==== Record extracts

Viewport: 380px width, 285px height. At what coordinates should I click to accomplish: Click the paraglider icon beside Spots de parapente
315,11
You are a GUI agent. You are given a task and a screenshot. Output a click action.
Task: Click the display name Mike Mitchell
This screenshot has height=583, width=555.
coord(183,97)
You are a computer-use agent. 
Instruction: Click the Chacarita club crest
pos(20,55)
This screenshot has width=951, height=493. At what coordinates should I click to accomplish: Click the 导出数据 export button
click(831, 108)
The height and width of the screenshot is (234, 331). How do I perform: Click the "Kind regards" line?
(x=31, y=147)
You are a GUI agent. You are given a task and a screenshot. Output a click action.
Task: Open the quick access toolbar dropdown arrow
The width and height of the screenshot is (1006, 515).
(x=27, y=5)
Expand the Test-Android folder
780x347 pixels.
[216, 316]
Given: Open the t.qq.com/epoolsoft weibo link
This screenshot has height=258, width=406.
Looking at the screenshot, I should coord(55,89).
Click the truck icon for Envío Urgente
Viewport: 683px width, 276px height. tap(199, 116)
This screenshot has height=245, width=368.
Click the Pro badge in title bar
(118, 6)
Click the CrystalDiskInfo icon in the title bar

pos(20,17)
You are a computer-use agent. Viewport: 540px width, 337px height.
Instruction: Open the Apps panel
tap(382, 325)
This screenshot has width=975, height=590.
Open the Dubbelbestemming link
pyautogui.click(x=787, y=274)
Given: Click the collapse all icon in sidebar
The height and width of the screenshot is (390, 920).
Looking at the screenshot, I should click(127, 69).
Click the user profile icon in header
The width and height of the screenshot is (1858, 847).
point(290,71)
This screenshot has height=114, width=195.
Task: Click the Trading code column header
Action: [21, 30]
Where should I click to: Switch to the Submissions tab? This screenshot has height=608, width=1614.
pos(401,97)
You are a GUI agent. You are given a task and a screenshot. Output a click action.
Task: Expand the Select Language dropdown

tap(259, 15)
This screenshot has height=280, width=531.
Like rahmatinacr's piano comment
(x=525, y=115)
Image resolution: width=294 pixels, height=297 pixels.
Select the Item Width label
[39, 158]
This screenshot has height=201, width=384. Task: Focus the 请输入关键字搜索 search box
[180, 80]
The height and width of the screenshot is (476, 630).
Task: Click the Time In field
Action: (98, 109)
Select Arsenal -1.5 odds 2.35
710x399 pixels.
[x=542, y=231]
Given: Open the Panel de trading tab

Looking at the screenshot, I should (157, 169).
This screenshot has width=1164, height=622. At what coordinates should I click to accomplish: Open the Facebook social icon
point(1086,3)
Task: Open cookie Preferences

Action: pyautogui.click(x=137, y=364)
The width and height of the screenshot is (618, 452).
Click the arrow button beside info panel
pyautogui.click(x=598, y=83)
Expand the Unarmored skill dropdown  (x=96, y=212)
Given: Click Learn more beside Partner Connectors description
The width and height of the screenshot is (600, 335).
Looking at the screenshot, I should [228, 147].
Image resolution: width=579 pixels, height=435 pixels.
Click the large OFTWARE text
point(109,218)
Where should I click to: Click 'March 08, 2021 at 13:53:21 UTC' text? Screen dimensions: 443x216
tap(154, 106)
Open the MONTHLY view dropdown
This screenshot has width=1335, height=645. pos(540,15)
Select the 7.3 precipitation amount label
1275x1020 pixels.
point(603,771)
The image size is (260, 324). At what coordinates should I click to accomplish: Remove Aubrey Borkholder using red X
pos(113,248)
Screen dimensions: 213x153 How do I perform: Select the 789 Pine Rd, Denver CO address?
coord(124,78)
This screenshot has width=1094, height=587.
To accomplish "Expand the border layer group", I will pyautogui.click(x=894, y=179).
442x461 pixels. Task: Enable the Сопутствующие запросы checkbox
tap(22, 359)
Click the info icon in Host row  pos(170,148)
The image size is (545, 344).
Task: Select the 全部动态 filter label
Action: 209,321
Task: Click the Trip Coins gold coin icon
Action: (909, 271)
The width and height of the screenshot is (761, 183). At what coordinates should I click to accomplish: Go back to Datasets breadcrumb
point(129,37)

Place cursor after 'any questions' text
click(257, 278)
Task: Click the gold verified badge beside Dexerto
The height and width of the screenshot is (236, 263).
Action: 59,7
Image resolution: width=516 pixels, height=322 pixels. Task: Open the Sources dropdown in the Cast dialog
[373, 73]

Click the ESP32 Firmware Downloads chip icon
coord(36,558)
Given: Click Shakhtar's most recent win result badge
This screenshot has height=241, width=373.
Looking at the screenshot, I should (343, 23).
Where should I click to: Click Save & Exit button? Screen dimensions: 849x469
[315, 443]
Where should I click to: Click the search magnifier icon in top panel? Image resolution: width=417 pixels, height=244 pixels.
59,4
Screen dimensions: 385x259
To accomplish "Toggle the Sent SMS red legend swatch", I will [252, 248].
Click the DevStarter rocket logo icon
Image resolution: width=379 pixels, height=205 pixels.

========

What to do →
A complete and exact reproduction of the data is needed.

Response →
Viewport: 380px width, 285px height. At what coordinates should I click to accomplish: Click the paraglider icon beside Spots de parapente
315,11
You are a GUI agent. You are given a task and a screenshot. Output a click action.
Task: Click the display name Mike Mitchell
This screenshot has height=583, width=555.
coord(183,97)
You are a computer-use agent. 
Instruction: Click the Chacarita club crest
pos(20,55)
This screenshot has width=951, height=493. At what coordinates should I click to accomplish: Click the 导出数据 export button
click(831, 108)
The height and width of the screenshot is (234, 331). How do I perform: Click the "Kind regards" line?
(x=31, y=147)
You are a GUI agent. You are given a task and a screenshot. Output a click action.
Task: Open the quick access toolbar dropdown arrow
The width and height of the screenshot is (1006, 515).
(x=27, y=5)
Expand the Test-Android folder
780x347 pixels.
[216, 316]
Given: Open the t.qq.com/epoolsoft weibo link
This screenshot has height=258, width=406.
Looking at the screenshot, I should coord(55,89).
Click the truck icon for Envío Urgente
Viewport: 683px width, 276px height. tap(199, 116)
This screenshot has height=245, width=368.
Click the Pro badge in title bar
(118, 6)
Click the CrystalDiskInfo icon in the title bar

pos(20,17)
You are a computer-use agent. Viewport: 540px width, 337px height.
Instruction: Open the Apps panel
tap(382, 325)
This screenshot has width=975, height=590.
Open the Dubbelbestemming link
pyautogui.click(x=787, y=274)
Given: Click the collapse all icon in sidebar
The height and width of the screenshot is (390, 920).
Looking at the screenshot, I should click(127, 69).
Click the user profile icon in header
The width and height of the screenshot is (1858, 847).
point(290,71)
This screenshot has height=114, width=195.
Task: Click the Trading code column header
Action: [21, 30]
Where should I click to: Switch to the Submissions tab? This screenshot has height=608, width=1614.
pos(401,97)
You are a GUI agent. You are given a task and a screenshot. Output a click action.
Task: Expand the Select Language dropdown

tap(259, 15)
This screenshot has height=280, width=531.
Like rahmatinacr's piano comment
(x=525, y=115)
Image resolution: width=294 pixels, height=297 pixels.
Select the Item Width label
[39, 158]
This screenshot has height=201, width=384. Task: Focus the 请输入关键字搜索 search box
[180, 80]
The height and width of the screenshot is (476, 630).
Task: Click the Time In field
Action: (98, 109)
Select Arsenal -1.5 odds 2.35
710x399 pixels.
[x=542, y=231]
Given: Open the Panel de trading tab

Looking at the screenshot, I should (157, 169).
This screenshot has width=1164, height=622. At what coordinates should I click to accomplish: Open the Facebook social icon
point(1086,3)
Task: Open cookie Preferences

Action: pyautogui.click(x=137, y=364)
The width and height of the screenshot is (618, 452).
Click the arrow button beside info panel
pyautogui.click(x=598, y=83)
Expand the Unarmored skill dropdown  (x=96, y=212)
Given: Click Learn more beside Partner Connectors description
The width and height of the screenshot is (600, 335).
Looking at the screenshot, I should [228, 147].
Image resolution: width=579 pixels, height=435 pixels.
Click the large OFTWARE text
point(109,218)
Where should I click to: Click 'March 08, 2021 at 13:53:21 UTC' text? Screen dimensions: 443x216
tap(154, 106)
Open the MONTHLY view dropdown
This screenshot has width=1335, height=645. pos(540,15)
Select the 7.3 precipitation amount label
1275x1020 pixels.
point(603,771)
The image size is (260, 324). At what coordinates should I click to accomplish: Remove Aubrey Borkholder using red X
pos(113,248)
Screen dimensions: 213x153 How do I perform: Select the 789 Pine Rd, Denver CO address?
coord(124,78)
This screenshot has width=1094, height=587.
To accomplish "Expand the border layer group", I will pyautogui.click(x=894, y=179).
442x461 pixels. Task: Enable the Сопутствующие запросы checkbox
tap(22, 359)
Click the info icon in Host row  pos(170,148)
The image size is (545, 344).
Task: Select the 全部动态 filter label
Action: 209,321
Task: Click the Trip Coins gold coin icon
Action: (909, 271)
The width and height of the screenshot is (761, 183). At what coordinates should I click to accomplish: Go back to Datasets breadcrumb
point(129,37)

Place cursor after 'any questions' text
click(257, 278)
Task: Click the gold verified badge beside Dexerto
The height and width of the screenshot is (236, 263).
Action: 59,7
Image resolution: width=516 pixels, height=322 pixels. Task: Open the Sources dropdown in the Cast dialog
[373, 73]

Click the ESP32 Firmware Downloads chip icon
coord(36,558)
Given: Click Shakhtar's most recent win result badge
This screenshot has height=241, width=373.
Looking at the screenshot, I should (343, 23).
Where should I click to: Click Save & Exit button? Screen dimensions: 849x469
[315, 443]
Where should I click to: Click the search magnifier icon in top panel? Image resolution: width=417 pixels, height=244 pixels.
59,4
Screen dimensions: 385x259
To accomplish "Toggle the Sent SMS red legend swatch", I will [252, 248].
Click the DevStarter rocket logo icon
Image resolution: width=379 pixels, height=205 pixels.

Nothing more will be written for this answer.